Безответная любовь в мире Лермонтова

Автор: Савинков Сергей Владимирович

Журнал: Новый филологический вестник @slovorggu

Рубрика: Русская литература

Статья в выпуске: 3 (42), 2017 года.

Бесплатный доступ

Статья затрагивает одну из самых важных романтических коллизий противостояния реальности, которая в мире Лермонтова получает своеобразную интерпретацию и доводится в романе «Герой нашего времени» до логического предела. Стремлением переменить то, что есть, проникнуты едва ли не все лермонтовские герои. Добиться такой перемены в целом ряде случаев означает для них достичь «ответной» любви от тех, кто не может им ее дать. Их ответ означал бы вызов миропорядку, которому они принадлежат. Поэтому, как правило, притязания таких - демонического плана - героев на любовь не только остаются без ответа, но и оборачиваются для них полным поражением: их ожидает неминуемое возмездие. Иная диспозиция в романе-«эксперименте» «Герой нашего времени». Лермонтов представляет в нем героя, способного в отношениях с тем, что есть, добиваться своего и при этом избегать возмездия. В результате без ответной любви остается не Печорин, а те, кто его окружает.

Еще

Миропорядок, безответная любовь, мечтательство, дикость, жертвенность, возмездие

Короткий адрес: https://sciup.org/14914642

IDR: 14914642

Текст научной статьи Безответная любовь в мире Лермонтова

В одном из ранних стихотворений лирическое «я» Лермонтова, видя неотвратимость гибели деревца, которому поверялись детские мечтания, сталкивается с невозможностью что-либо изменить:

И деревцо с моей любовью Погибло, чтобы вновь не цвесть,

Я жизнь его купил бы кровью, -Но как переменить, что есть?1

(Далее при цитировании в тексте в скобках указаны том и страница данного издания.)

Стремлением «переменить, что есть», так или иначе одержимы все лермонтовские мечтатели, и эта одержимость зачастую приобретает отнюдь не инфантильно-ювенильные формы.

Селим, герой поэмы «Аул Бастунджи» (1832-1833), полная противоположность своему живущему по закону гор старшему брату-воину Ак-булату:

Меньшой был слаб и нежен с юный дней, Как цвет весенний под лучом заката! Чуждался битв, и крови он, и зла, Но искра в нем таилась... и ждала...

Порой, в степи застигнутый мечтами, Один сидел до поздней ночи он, И вкруг него летал чудесный сон (III, 245).

Мечтательство Селима есть то, что изначально исключает его из миропорядка аула Бастунджи, и это исключение станет непреодолимым после того, как старший брат, следуя горским обычаям, приведет в дом жену. Как только это случается, мечтательство выросшего без материнской любви и ласки Селима приобретает иную форму, и иное содержание. Селим проникается запретной страстью к жене брата и, изнемогая от любви, обращается к старшему брату (по сути, заместившему ему отца) с просьбой отдать ему Зару на том основании, что так, как он, любить никто ее не сможет.

ПИСЬМЕННОЕ ЗАДАНИЕ A - Кто, согласно статье о безответной любви у Лермонтова, остается без ответной любви в романе «Герой нашего времени»?
ПИСЬМЕННОЕ ЗАДАНИЕ B - Изложите суть статьи о безответной любви у Лермонтова в трех предложениях.

СОХРАНЁННЫЕ ДАННЫЕ -
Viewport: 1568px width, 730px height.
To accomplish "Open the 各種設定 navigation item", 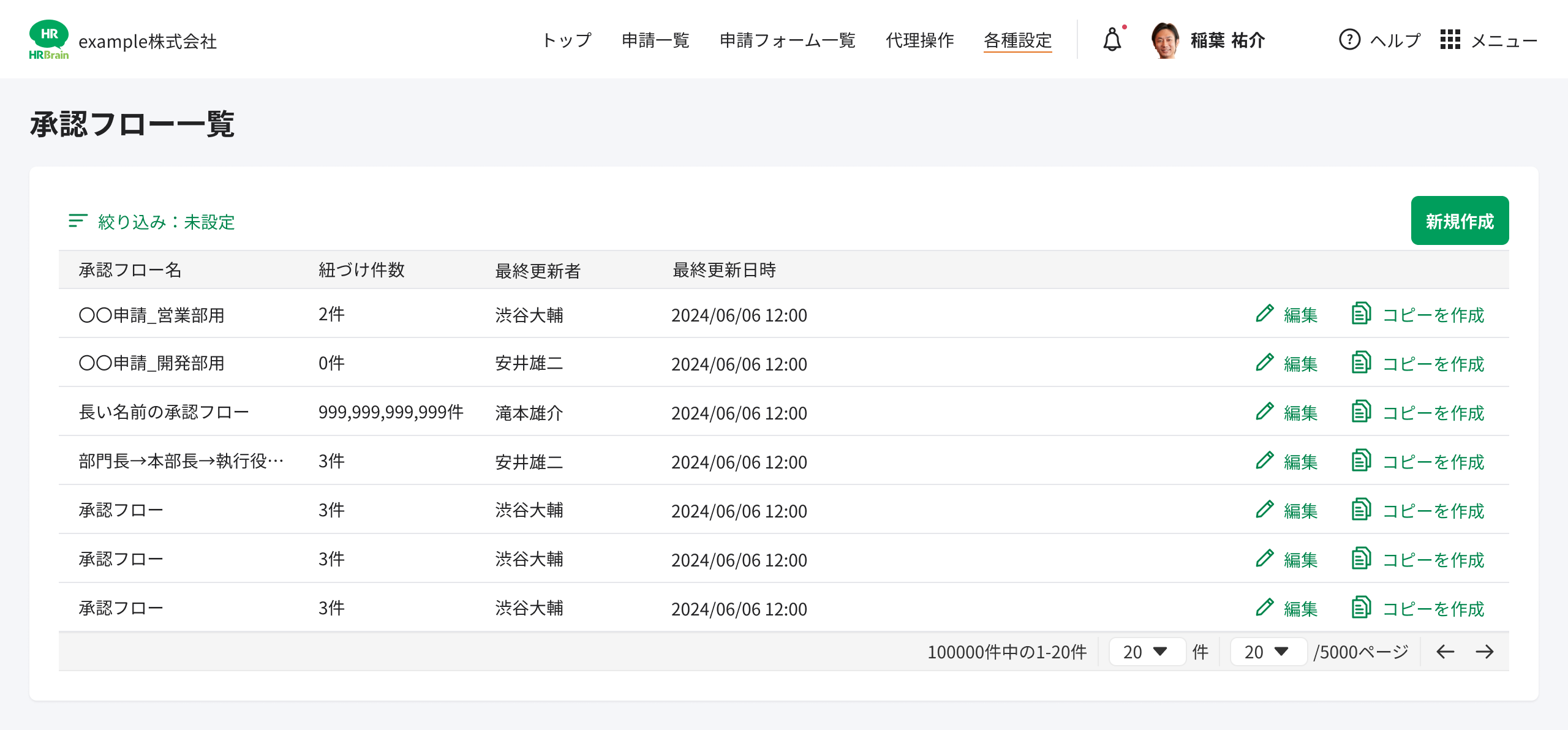I will [x=1018, y=40].
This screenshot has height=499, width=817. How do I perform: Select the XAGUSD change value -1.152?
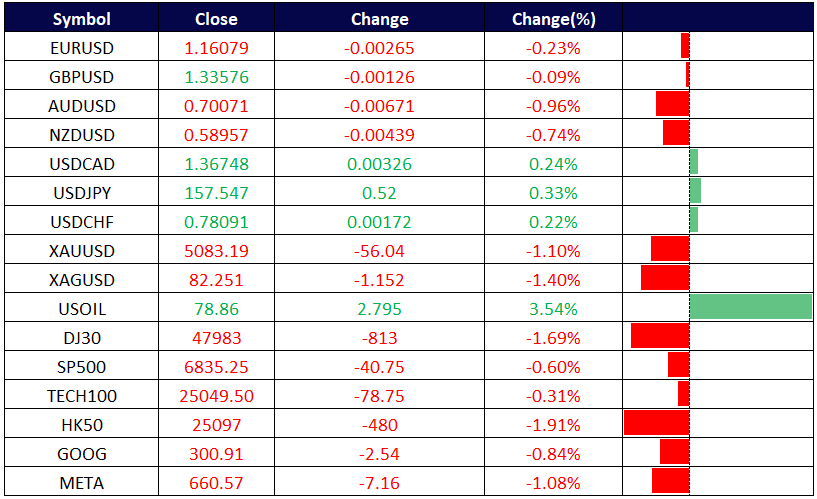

РАЗОБРАННЫЙ ОТВЕТ A - Не Печорин, а те, кто его окружает.

РАЗОБРАННЫЙ ОТВЕТ B - Едва ли не все лермонтовские герои стремятся «переменить, что есть», и нередко это значит добиться ответной любви от тех, кто не может ее дать, поэтому притязания героев демонического плана, как правило, остаются без ответа и оборачиваются возмездием. В романе «Герой нашего времени» Лермонтов выводит героя, который добивается своего и избегает возмездия, так что без ответной любви остаются окружающие Печорина. Пример такого мечтателя — Селим из поэмы «Аул Бастунджи», который проникается запретной страстью к жене старшего брата и просит брата отдать ему Зару.